L'état d'urgence imposé dans le nord-est du Nigeria pour contrer les islamistes de Boko Haram a pris fin jeudi, selon les députés, faute d'avoir été prolongé par le Parlement, fermé après des tensions entre police et élus de l'opposition.

Le président du Parlement, David Mark, a dû annoncer jeudi en fin de matinée la fermeture du bâtiment jusqu'à mardi prochain, après un sérieux incident dans le hall: les forces de l'ordre ont tiré des gaz lacrymogènes à l'arrivée du président de la Chambre des représentants, Aminu Tambuwal, un ancien allié du pouvoir récemment passé à l'opposition.

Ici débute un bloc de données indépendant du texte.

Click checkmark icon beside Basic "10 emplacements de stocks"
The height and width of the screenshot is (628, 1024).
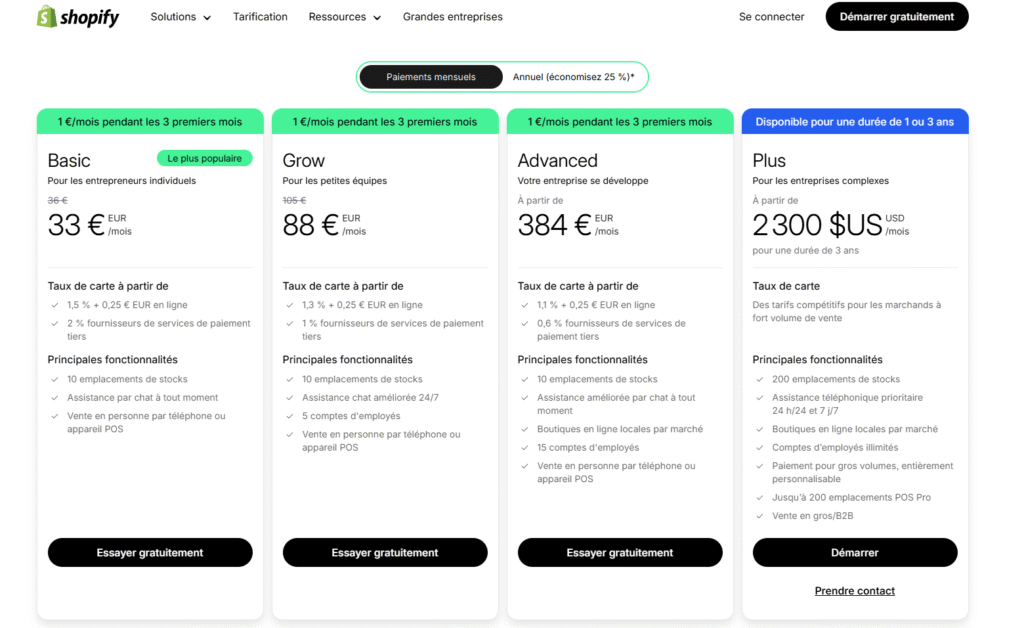[55, 380]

Or la chambre basse devait se prononcer jeudi sur la proposition du président Goodluck Jonathan de prolonger l'état d'urgence, dans les trois Etats du Nord-Est les plus touchés par l'insurrection du groupe islamiste armé Boko Haram, pour six mois supplémentaires.

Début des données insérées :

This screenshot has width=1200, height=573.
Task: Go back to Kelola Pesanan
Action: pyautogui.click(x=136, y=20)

M. Tambuwal est arrivé au Parlement vers 10H00 (09H00 GMT), selon son porte-parole, Imam Imam, accompagné d'une quarantaine de députés du Congrès progressiste (APC), le principal parti d'opposition qu'il a rejoint récemment.

Le Parti démocratique du peuple (PDP, au pouvoir) conteste à M. Tambuwal le droit de continuer à présider la Chambre des représentants depuis qu'il a rejoint l'opposition, et l'a privé des policiers et militaires qui assuraient jusqu'ici sa sécurité.

L'APC a vivement critiqué l'état d'urgence à plusieurs reprises, considérant que depuis son instauration en mai 2013, la violence n'a fait qu'empirer dans les Etats de Borno, Yobe et Adamawa, où des villes entières sont contrôlées par les islamistes.Depuis son déclenchement en 2009, l'insurrection de Boko Haram a fait plus de 10.000 morts et près de 1,5 million de déplacés.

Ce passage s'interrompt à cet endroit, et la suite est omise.